To produce QQ plots on the entire set of SNPs one may change parameters as follows:

DO_FIT_BGMG=0; kmax=100; extract='';
STRATIFIED_QQ_PLOT=1;
init_from_params_file='PGC_SCZ_2014_EUR_qc_noMHC_vs_SSGAC_EDU_2018_no23andMe_noMHC.fit.params.mat';
out_file='PGC_SCZ_2014_EUR_qc_noMHC_vs_SSGAC_EDU_2018_no23andMe_noMHC.test';

Sequence of operations

MiXeR performs the following sequence of operations. Some stems might be skipped, depending on user-provided options. Operations specific to univariate analysis are marked with [UGMG] tag, those specific to cross-trait analysis - with [BGMG] tag, and common operations - with [BOTH] tag.
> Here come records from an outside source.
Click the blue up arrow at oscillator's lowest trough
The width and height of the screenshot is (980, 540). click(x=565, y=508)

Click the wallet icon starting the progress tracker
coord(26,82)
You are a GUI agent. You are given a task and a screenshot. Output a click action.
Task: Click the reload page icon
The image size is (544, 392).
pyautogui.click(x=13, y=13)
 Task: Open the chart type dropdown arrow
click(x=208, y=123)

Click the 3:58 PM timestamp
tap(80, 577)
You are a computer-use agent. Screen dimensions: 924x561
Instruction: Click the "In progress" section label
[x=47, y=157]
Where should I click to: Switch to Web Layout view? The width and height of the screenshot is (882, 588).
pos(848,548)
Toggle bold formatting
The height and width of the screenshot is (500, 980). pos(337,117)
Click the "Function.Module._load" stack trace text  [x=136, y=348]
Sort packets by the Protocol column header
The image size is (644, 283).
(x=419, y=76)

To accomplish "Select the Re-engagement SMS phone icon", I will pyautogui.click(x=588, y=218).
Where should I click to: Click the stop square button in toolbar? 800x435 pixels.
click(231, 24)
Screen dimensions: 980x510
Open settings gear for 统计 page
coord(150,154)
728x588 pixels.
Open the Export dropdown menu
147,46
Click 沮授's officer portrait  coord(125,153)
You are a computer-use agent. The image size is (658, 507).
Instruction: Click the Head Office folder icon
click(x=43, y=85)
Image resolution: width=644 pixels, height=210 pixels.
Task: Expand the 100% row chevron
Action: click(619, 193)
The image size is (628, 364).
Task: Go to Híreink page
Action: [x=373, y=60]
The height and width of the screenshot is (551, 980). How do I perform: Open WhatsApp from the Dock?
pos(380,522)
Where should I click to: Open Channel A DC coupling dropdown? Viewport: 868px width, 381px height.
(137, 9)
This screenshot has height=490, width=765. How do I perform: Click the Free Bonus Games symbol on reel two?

  • [BOTH] Load and initialize bgmglib (native c/c++ plugin), 3rd party components (DERIVESTsuite), s
  • [BOTH] Load reference set of SNPs (SNP/CHR/BP/A1/A2) from .bim file(s), plink format
  • [BOTH] Load allele frequencies for the reference panel from .frq file(s), plink format
  • [BOTH] Load trait(s) data (z-scores, and per-snp sample size) LDSR-formatted file
  • [BOTH] Load LD structure from mixer-formatted .ld.bin files (derived from plink .ld.gz using bgmg-cli)
  • [BOTH] Generate weights for all SNPs defined across trait(s) based on random pruning
  • [BGMG] load univariate parameters for each trait, to constrain bivariate optimization
  • [BOTH] Setup initial approximation of model parameters. Two options are available: load params from a previous run, or find initial approximation using fast model (gaussian approximation of the log-likelihood cost function)
  • [UGMG] fit univariate parameters using full model for GWAS z scores, estimate standard errors
  • [UGMG] produce QQ plots
  • [UGMG] produce partitioned QQ plots (bins of MAF and LD score)
  • [UGMG] produce power curves (proportion of heritability explained as a function of GWAS sample size)
  • [BGMG] fit bivariate parameters using full model for GWAS z scores, estimate standard errors
  • [BGMG] produce stratified QQ plots
  • [BOTH] Save results to <out_file>.[json, mat, pdf, log]

MiXeR options

Options specific to univariate analysis are marked with [UGMG] tag, those specific to cross-trait analysis - with [BGMG] tag, common operations - with [BOTH] tag.

  • input data files (all paths could be absolute or relative)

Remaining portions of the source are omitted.